Civil Obedience

Voting and activism together *are* the democratic process.

"1 week of rioting has done more than 10 years of voting” 

I saw some version of this on instagram or somewhere and it stopped me to square it with my beliefs for a minute. 

Because in an important way this is right. We’re seeing real discussion (and some action) towards reform and reinvention on a lot of issues that voting alone hasn’t gotten us. 

As Thoreau said in Civil Disobedience: “Even voting for the right [thing] is doing nothing for it. It is only expressing to [elected] men feebly your desire that it should prevail.”

This rings true; simply raising your hand to approve or disapprove, or posting a black square does nothing for the thing you support other than signal you want it. But this isn’t the whole picture of democracy, and engaged citizens do more than raise their hands.

It’s important to put the current action in context. Yes, sustained protest pushed the Minneapolis city council to vote–with a veto proof majority–to disband and rebuild their police department, but that veto proof majority came from people voting. 

Without voting there can be no sympathetic representatives to enact this real change, anymore than without taking to the the streets there can be no sustained voice of the people to push those sympathetic representatives to act. Protest and activism are a form of expressing our will, but voting is how we actually enact it. 

Voting and activism *together* are the democratic process.

Sure, politicians will always eventually bend to the will of a large enough group of enraged people, but at some point you have to replace that politician with someone that doesn’t require millions of people in the streets to create every new policy.

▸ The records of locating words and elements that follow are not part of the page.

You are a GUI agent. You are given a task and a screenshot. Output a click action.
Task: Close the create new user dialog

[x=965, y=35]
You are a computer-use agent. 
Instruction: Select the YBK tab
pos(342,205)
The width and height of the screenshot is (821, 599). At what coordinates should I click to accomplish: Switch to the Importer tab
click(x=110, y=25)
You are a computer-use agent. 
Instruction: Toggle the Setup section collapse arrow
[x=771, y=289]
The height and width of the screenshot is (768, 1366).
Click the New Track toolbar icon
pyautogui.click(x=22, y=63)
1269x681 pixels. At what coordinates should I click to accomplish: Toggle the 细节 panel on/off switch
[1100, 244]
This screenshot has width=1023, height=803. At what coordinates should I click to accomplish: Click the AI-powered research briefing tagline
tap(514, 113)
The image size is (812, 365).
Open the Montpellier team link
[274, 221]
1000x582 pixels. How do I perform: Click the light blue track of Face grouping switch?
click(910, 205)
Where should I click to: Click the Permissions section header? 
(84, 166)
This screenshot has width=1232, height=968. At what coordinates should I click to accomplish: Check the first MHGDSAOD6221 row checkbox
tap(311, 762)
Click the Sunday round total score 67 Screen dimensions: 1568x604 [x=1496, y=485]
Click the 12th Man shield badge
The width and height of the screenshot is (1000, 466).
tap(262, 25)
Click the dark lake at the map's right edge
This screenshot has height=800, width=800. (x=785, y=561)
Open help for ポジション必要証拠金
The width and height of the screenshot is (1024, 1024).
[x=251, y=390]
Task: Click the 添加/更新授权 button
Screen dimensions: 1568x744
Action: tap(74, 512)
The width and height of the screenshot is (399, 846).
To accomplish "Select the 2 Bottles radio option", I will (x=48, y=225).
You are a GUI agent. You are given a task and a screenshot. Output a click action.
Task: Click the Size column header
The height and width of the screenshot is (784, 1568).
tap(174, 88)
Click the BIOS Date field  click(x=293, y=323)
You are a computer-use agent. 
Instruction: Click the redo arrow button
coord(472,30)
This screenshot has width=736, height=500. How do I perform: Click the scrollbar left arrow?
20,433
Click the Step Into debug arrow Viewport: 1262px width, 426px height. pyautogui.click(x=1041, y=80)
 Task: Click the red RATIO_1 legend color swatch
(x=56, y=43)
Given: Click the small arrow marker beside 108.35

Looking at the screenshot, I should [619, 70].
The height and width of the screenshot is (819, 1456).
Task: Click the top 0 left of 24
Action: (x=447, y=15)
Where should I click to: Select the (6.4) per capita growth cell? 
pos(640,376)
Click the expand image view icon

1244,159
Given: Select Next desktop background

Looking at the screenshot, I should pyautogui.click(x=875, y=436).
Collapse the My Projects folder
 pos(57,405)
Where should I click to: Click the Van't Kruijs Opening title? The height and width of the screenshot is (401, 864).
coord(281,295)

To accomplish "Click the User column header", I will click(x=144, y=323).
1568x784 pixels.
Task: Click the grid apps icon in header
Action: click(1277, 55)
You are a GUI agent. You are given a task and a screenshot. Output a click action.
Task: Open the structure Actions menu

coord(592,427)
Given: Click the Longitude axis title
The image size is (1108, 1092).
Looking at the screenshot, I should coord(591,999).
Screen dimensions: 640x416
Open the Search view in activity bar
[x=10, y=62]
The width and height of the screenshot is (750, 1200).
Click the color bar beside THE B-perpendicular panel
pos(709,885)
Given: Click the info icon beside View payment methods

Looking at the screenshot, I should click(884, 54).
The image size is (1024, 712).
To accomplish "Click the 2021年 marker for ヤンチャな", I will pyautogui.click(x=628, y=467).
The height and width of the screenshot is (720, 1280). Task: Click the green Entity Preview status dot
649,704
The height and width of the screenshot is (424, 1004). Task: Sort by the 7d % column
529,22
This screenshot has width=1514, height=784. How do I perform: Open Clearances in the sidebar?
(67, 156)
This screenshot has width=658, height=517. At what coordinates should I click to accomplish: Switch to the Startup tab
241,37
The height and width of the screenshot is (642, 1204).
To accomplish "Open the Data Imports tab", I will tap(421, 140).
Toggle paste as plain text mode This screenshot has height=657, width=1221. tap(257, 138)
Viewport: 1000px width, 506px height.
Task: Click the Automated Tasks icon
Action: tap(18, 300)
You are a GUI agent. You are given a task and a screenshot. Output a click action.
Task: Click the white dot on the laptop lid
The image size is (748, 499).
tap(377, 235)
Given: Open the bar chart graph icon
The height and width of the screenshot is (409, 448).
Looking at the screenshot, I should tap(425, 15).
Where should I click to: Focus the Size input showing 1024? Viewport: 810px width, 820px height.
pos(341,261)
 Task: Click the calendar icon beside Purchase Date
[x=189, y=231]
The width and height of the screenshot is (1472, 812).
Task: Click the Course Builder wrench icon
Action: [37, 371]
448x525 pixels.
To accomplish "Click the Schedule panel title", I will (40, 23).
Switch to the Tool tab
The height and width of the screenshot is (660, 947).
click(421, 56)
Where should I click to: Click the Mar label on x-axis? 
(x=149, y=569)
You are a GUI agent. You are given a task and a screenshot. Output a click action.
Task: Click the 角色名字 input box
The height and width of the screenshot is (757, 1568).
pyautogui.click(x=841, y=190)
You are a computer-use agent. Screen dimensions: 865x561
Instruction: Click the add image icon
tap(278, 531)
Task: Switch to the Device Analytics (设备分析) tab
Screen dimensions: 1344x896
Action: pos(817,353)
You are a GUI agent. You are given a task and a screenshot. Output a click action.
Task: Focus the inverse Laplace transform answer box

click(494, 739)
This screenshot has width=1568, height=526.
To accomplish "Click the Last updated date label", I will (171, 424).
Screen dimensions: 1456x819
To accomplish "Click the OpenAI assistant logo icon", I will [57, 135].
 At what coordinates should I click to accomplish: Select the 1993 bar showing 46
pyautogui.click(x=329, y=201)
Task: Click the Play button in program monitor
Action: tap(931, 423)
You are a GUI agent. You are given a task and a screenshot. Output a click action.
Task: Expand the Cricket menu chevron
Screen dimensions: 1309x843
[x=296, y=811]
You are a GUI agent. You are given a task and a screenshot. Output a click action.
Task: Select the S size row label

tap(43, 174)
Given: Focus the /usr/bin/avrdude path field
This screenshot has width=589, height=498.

Civic engagement is not just raising your hand every 4 years and voting. It is constant action and engagement with our communities, paying attention, voting, and yes, often times getting in the street and making noise. 

I get that lots of people are turned off by those who suggest that this can all be solved by voting. We’ve voted-in many who should have helped fix things yet the problems persisted. But that’s because most people just “feebly” expressed their opinion and then didn’t fight to make sure it happened. Politicians have short memories, and even allies need to be reminded to act sometimes. 

And of course some of the rage here comes from the fact that voting doesn’t work for everyone, its hard to vote, and whole swaths of the populace are kept from voting. That is worth being enraged about, but if it’s worth being mad about, then it means voting matters.

We chronically over-focus on national politics; we voted for a good (or bad) president and the world didn’t really get better. But so many of the changes that we are fighting for right now happen at city council meetings, at county commission meetings, and in state legislatures. Some of these people are put in office by a handful of votes. 

Yeah, racism isn’t decided by your local politicians, and only through dedicated and tireless activism can we become more anti-racist, but racism that is engrained into laws, *can* be changed by local politics.

Ultimately, I know there will always be people like Thoreau who will sit outside of the system, and those people are part of a long tradition of direct action over passive voting. But I hope the last 4 years have shown a generation of people that no one should just be a passive voter and not everything is politics. If you want to live in a better world, you can’t just vote every 4 years and expect things to get better. You have to fight, and listen, and shout, and work, and run, and vote.